For your better understanding, we report the performance of the models depending on the podcast duration: https://ibb.co/TBLYRDfj (hit rate), https://ibb.co/Xxjct3j9 (precision)
In this figure, we grouped podcast episodes by rounding up the duration to the nearest 10 minutes. I.e., podcasts with a duration of up to 10 minutes belong to datapoint at , podcasts with a duration of 10 to 20 minutes belong to datapoint at , and so on. We do not see a clear trend, most systems perform similarly regardless of the podcast duration.
[Q1b] Is there any additional structure in the podcast itself that might point to varying error rates by segment number?
From the left graph in Figure 7, we can observe mainly two tendencies: (1) the first value is significantly higher than the rest, and (2) values at the end (segment 90-100) are a little bit lower than preceding values. We decided not to consider the second tendency, since the trend is way weaker than the first one. However, we agree that investigating the internal structure in replay graphs is an interesting and important future research direction, since it is related to people’s podcast listening behavior.
[Q2] Stronger prompting designs (e.g., informing the model about what the median number of highlights is)
As you pointed out, there might be a stronger prompt than the one we used. The reason why we didn’t provide the model with some statistics on is that we were trying to simulate the real-world inference scenario, where the statistics are not available. That being said, we conducted the initial experiments with a few different prompts and decided to include ‘Include a segment only if there is a highly obvious reason it might be replayed, excluding uncertain segments.’ in the prompt after we found this helps the models to output the appropriate number of predicted highlights.
[Q3] Error bars on Figures 4 and 5
We agree that the figures would be more informative if there were error bars. We will shade the area between standard deviation around the mean in the camera-ready version of the paper.
[Q4] Update on literature
Thank you for letting us know about the literature that we weren’t aware of. We will revise the writing accordingly in the camera-ready version of the paper.

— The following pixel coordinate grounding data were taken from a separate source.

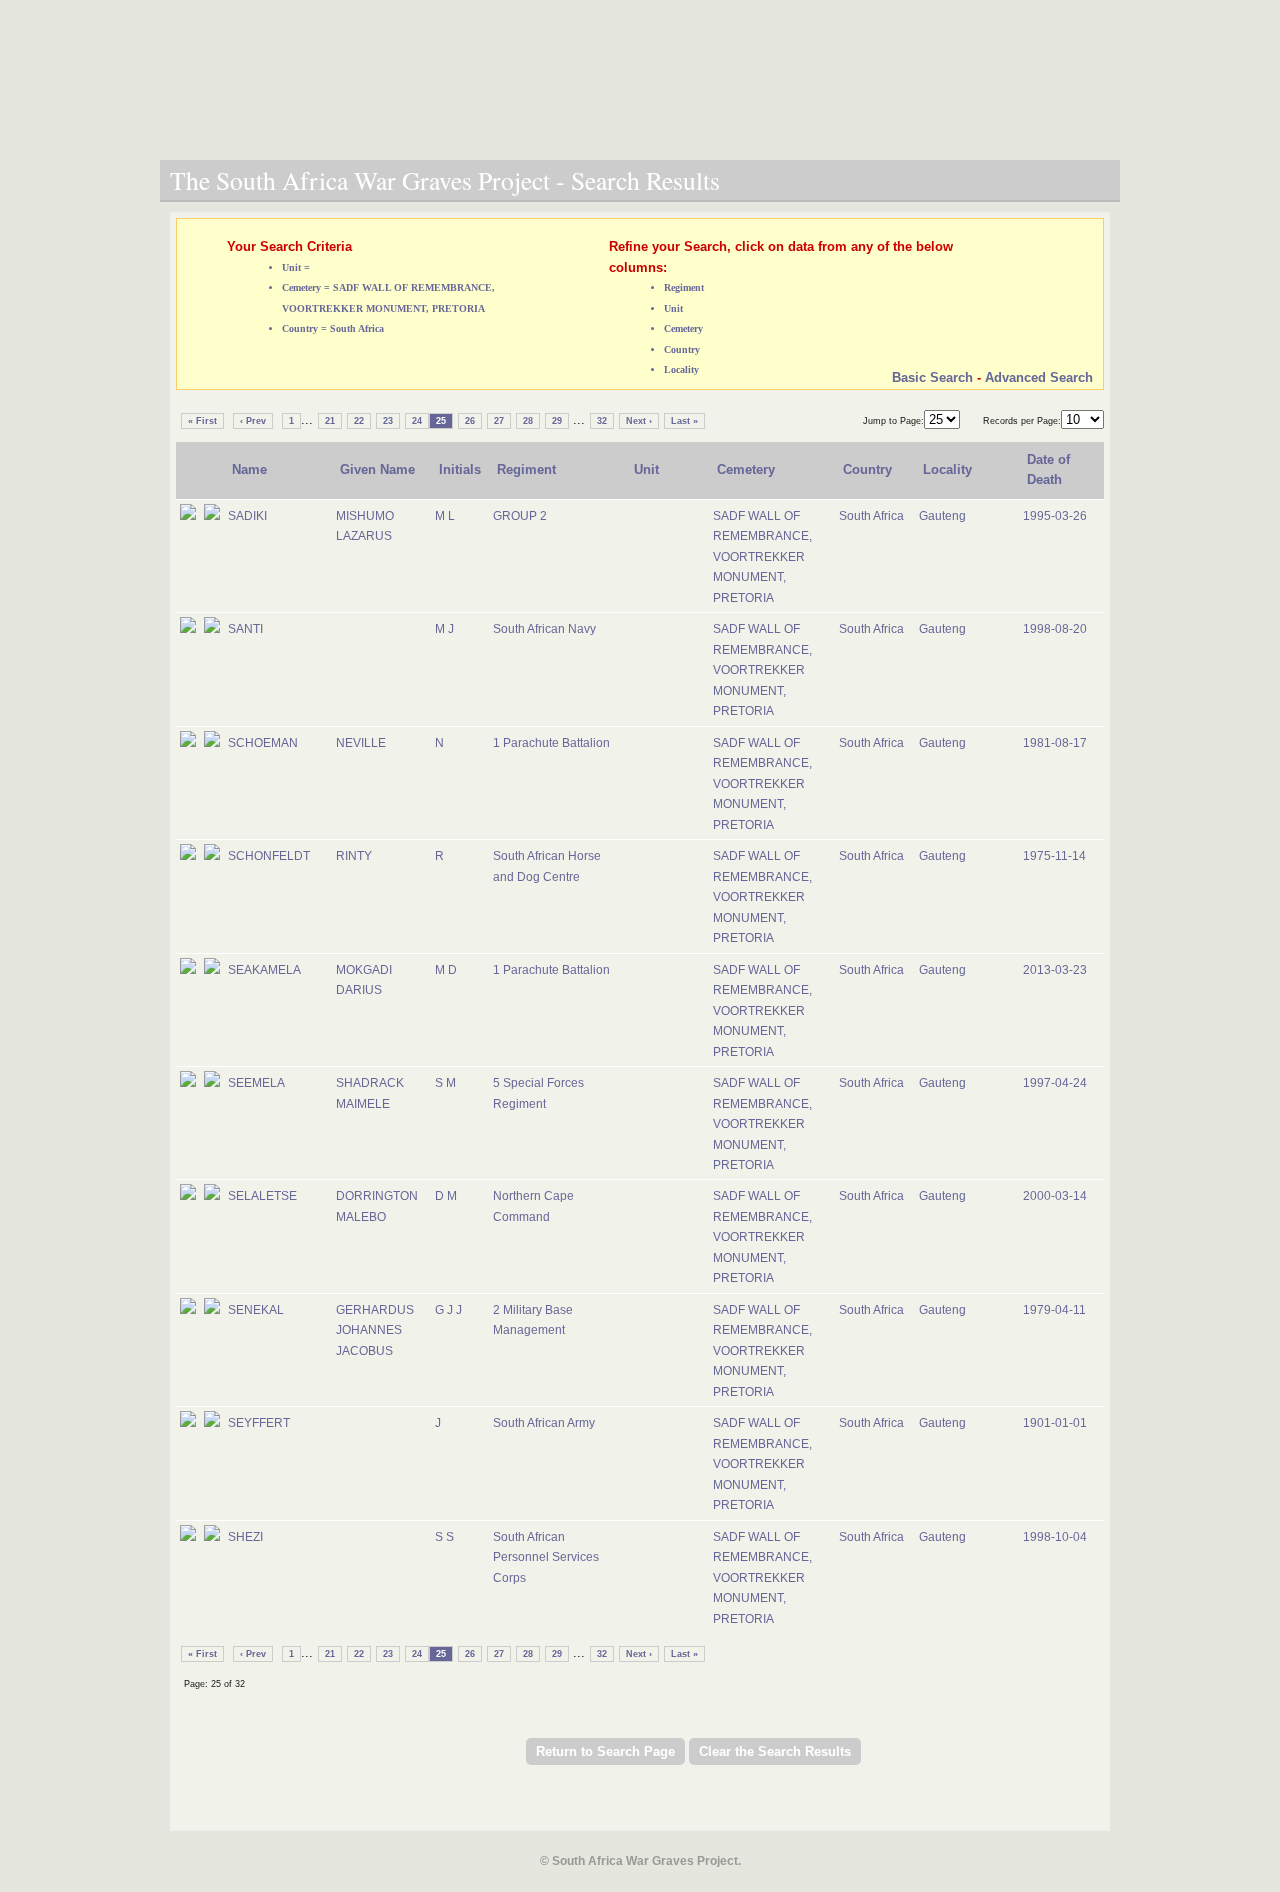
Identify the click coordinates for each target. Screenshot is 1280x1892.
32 (602, 421)
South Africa (871, 516)
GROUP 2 (520, 516)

Thank you for the clarifications and it's nice to hear that there's some gains to be had with a bit of prompt engineering. I am still very positive about this paper and will keep my score.
Summary of the work: The work introduces the Rhapsody dataset, consisting of 13k audio podcasts based on YouTube podcast videos. The authors propose to use the "most replayed" metadata provided with Youtube videos to assign "highlight segments" automatically, which is proposed as a challenging task (as the authors argue highlights can help listeners navigate podcasts efficiently). Experiments conducted show poor performance of out-of-the-box methods (ZS LLMs, etc.) and that fine-tuning (including models that leverage both audio and text modality) leads to improvements, though the task remains challenging.
Recommendation: All reviewers lean positive, and I tend to agree. The idea of using "most replayed" signal, and the successful implementation at scale, is a solid contribution to the community. I recommend the authors carefully integrate discussion points in their draft, including:
- Analysis around podcast length vs. performance and genre
- Additional discussion points, including around human annotation.
Additionally, I strongly recommend that the authors carefully consider how to release the dataset thoughtfully. As mentioned by one of the reviewers, it could be unclear whether "most replayed" metadata is allowed to be scraped and redistributed by Google. Also, it might be thoughtful to allow podcast creators to "opt out" from being included in the collection; this option was available for the Spotify podcast dataset (for example).